Les propos de Mehmet Altan rejoignent ceux d’Adnan Selçuk Mizrakli, maire de Diyarbakir, une ville du sud-est à majorité kurde. Ce dernier a été condamné à 9 ans et quatre mois de prison pour “propagande terroriste”. Dans une lettre ouverte écrite depuis la prison de Kayseri, il déclare qu’« il est inacceptable que le régime choisisse ceux qu’il juge bon de libérer, tout en abandonnant à la perspective d’une mort en prison des journalistes, des étudiants, des avocats et des intellectuels accusés de crimes d’opinion ».
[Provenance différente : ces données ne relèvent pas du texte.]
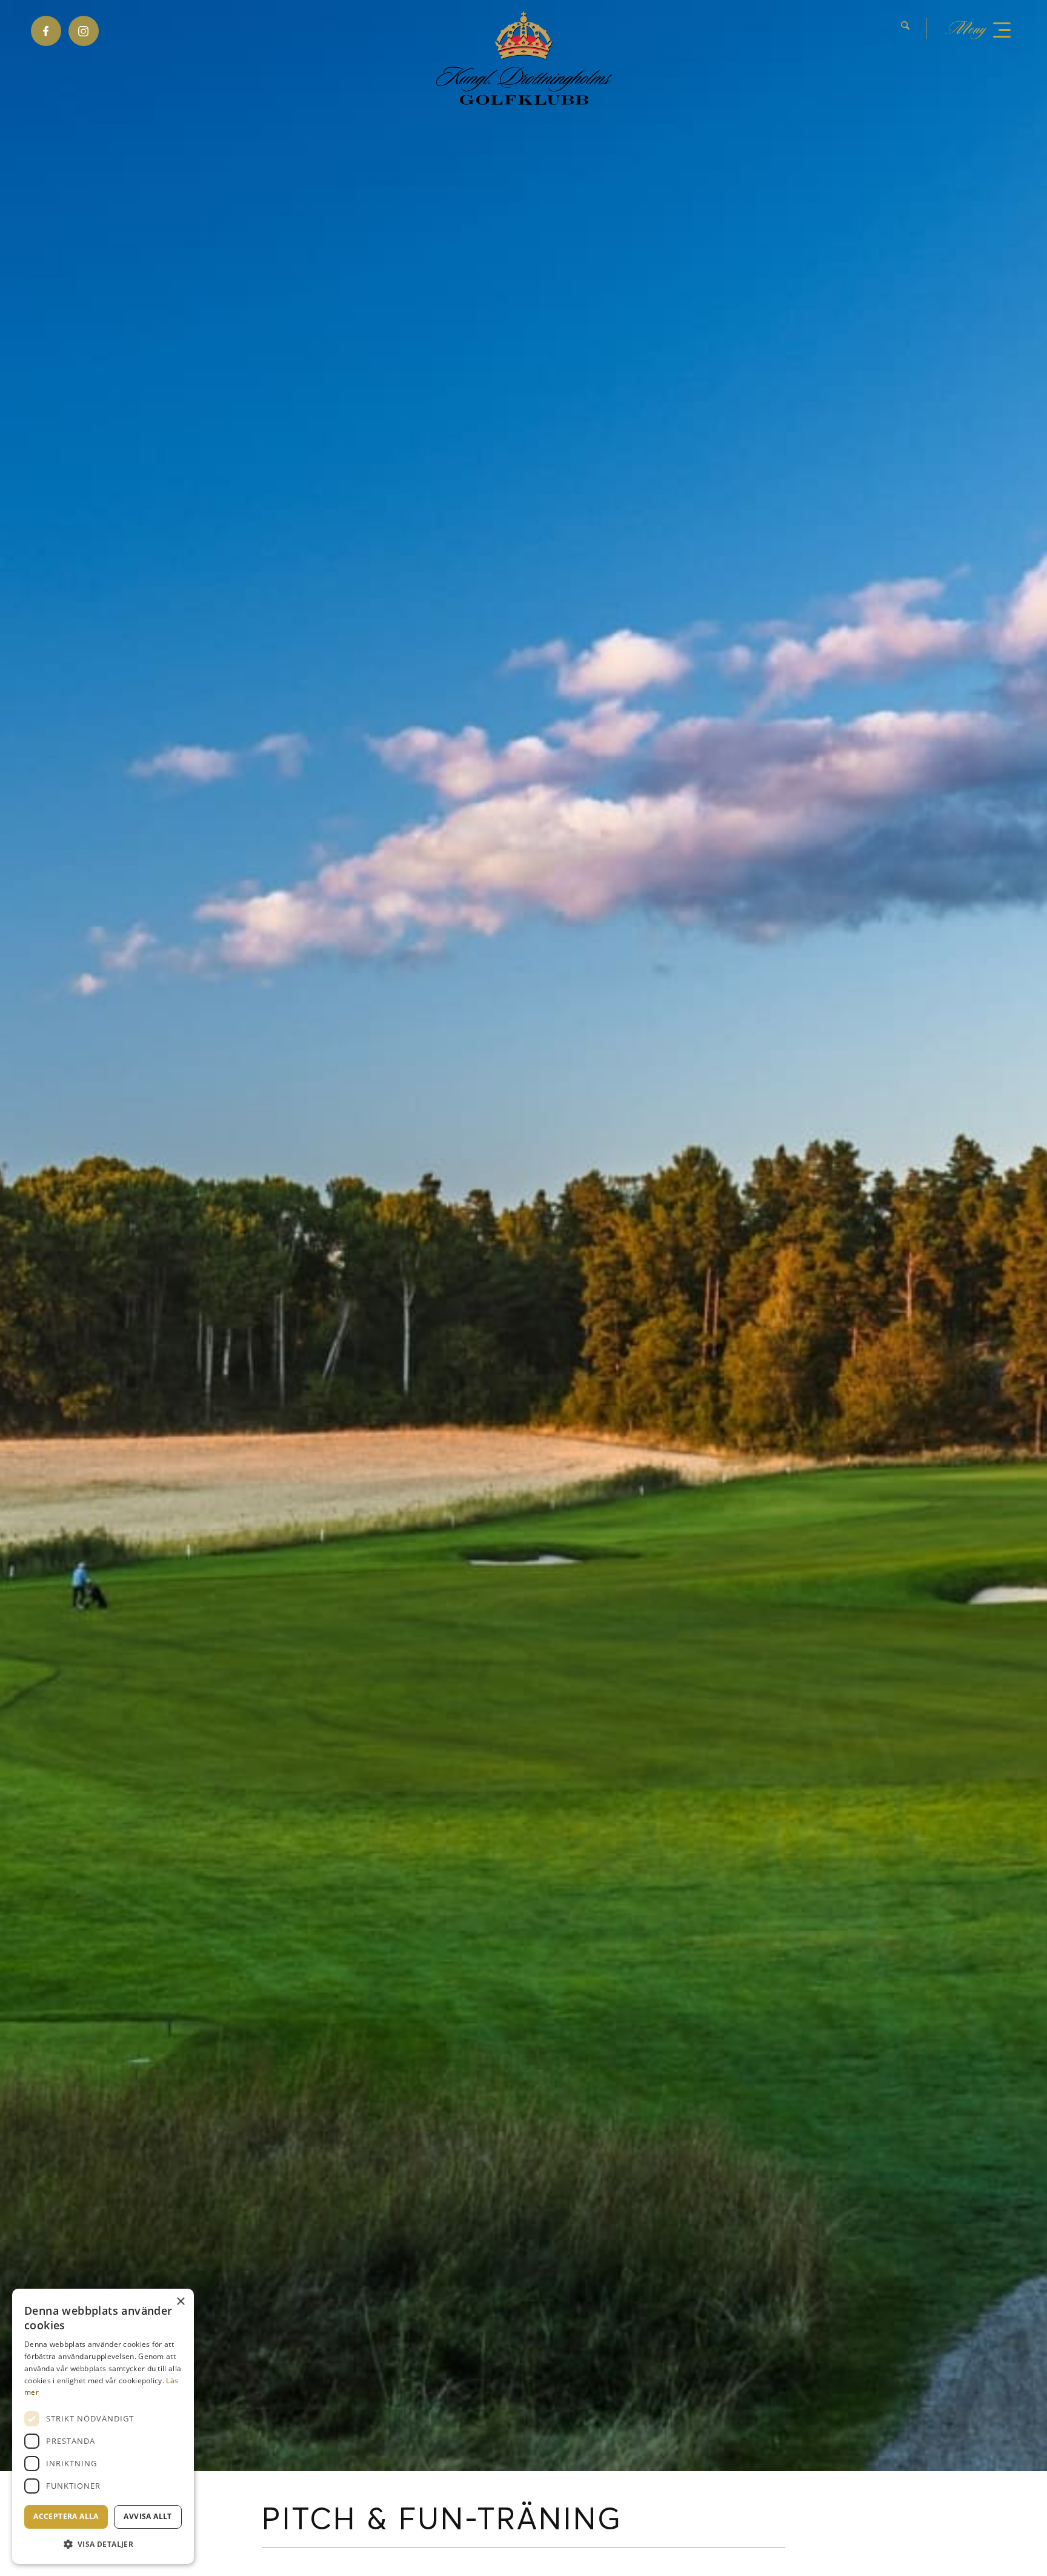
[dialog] (103, 2426)
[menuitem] (913, 28)
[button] (103, 2544)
LA CRISE SANITAIRE, UN TREMPLIN DU GOUVERNEMENT POUR RESTREINDRE LES LIBERTÉS INDIVIDUELLES

Par ailleurs, on peut craindre que la propagation de la pandémie ne fasse que restreindre les libertés civiles. Apparemment, le gouvernement turc préparerait un amendement de loi dans le but d’astreindre les réseaux sociaux comme Twitter, Facebook et WhatsApp à un contrôle plus dur. De nombreux blogueurs, journalistes et internautes ont déjà été arrêtés après des “provocations” sur les réseaux. En tout, 616 personnes ont déjà été contrôlées pour avoir partagé des publications controversées sur les réseaux, 212 personnes interpellées, et parmi celles-ci huit ont été incarcérées. En outre, des médecins qui avaient critiqué la réaction de la Turquie face à l’épidémie ont été forcés de présenter des excuses.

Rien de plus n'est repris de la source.